• [Excerpt to read]
═══
ICML2025 Optimization Wasserstein Distance Kernel Methods Semidefinite Relaxation Sample Complexity Non-parametric Hypothesis Testing Curse of Dimensionality

Statistical and Computational Guarantees of Kernel Max-Sliced Wasserstein Distances¶

Conference: ICML2025
arXiv: 2405.15441
Code: Not released
Area: Optimization / Optimal Transport
Keywords: Wasserstein Distance, Kernel Methods, Semidefinite Relaxation, Sample Complexity, Non-parametric Hypothesis Testing, Curse of Dimensionality

TL;DR¶

This paper provides sharp finite-sample statistical guarantees (dimension-free, with a convergence rate of \(n^{-1/(2p)}\)) and computational guarantees (proving exact computation is NP-hard and proposing an efficient semidefinite relaxation SDR alongside a first-order algorithm) for the Kernel Max-Sliced (KMS) Wasserstein distance. Its superior performance is demonstrated in high-dimensional two-sample testing, human activity detection, and generative modeling.
═══
• [Data section]
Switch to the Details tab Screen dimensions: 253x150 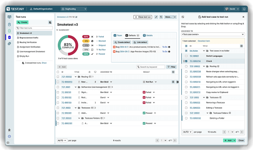(x=147, y=35)
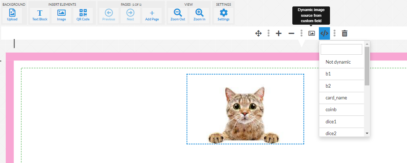The image size is (407, 163).
Task: Select 'Not dynamic' in the dropdown list
Action: 338,62

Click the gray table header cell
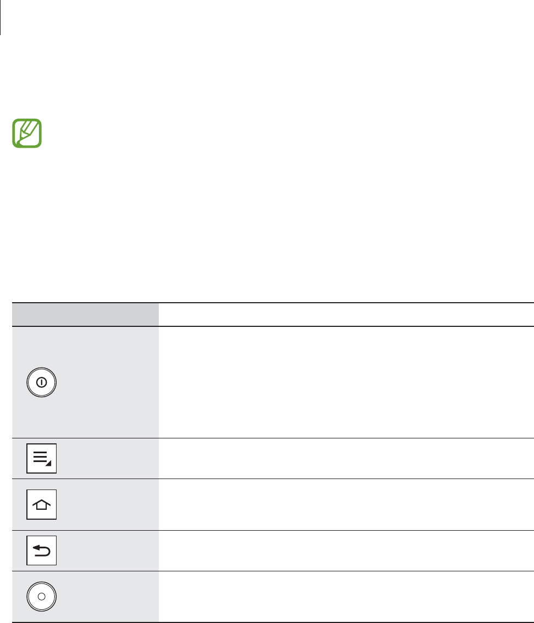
═══
• [Direction]
Render the following sentence from the Kernel Max-Sliced Wasserstein distance summary in French: "Its superior performance is demonstrated in high-dimensional two-sample testing, human activity detection, and generative modeling."

• [Expected output]
Ses performances supérieures sont démontrées dans les tests à deux échantillons en grande dimension, la détection d'activité humaine et la modélisation générative.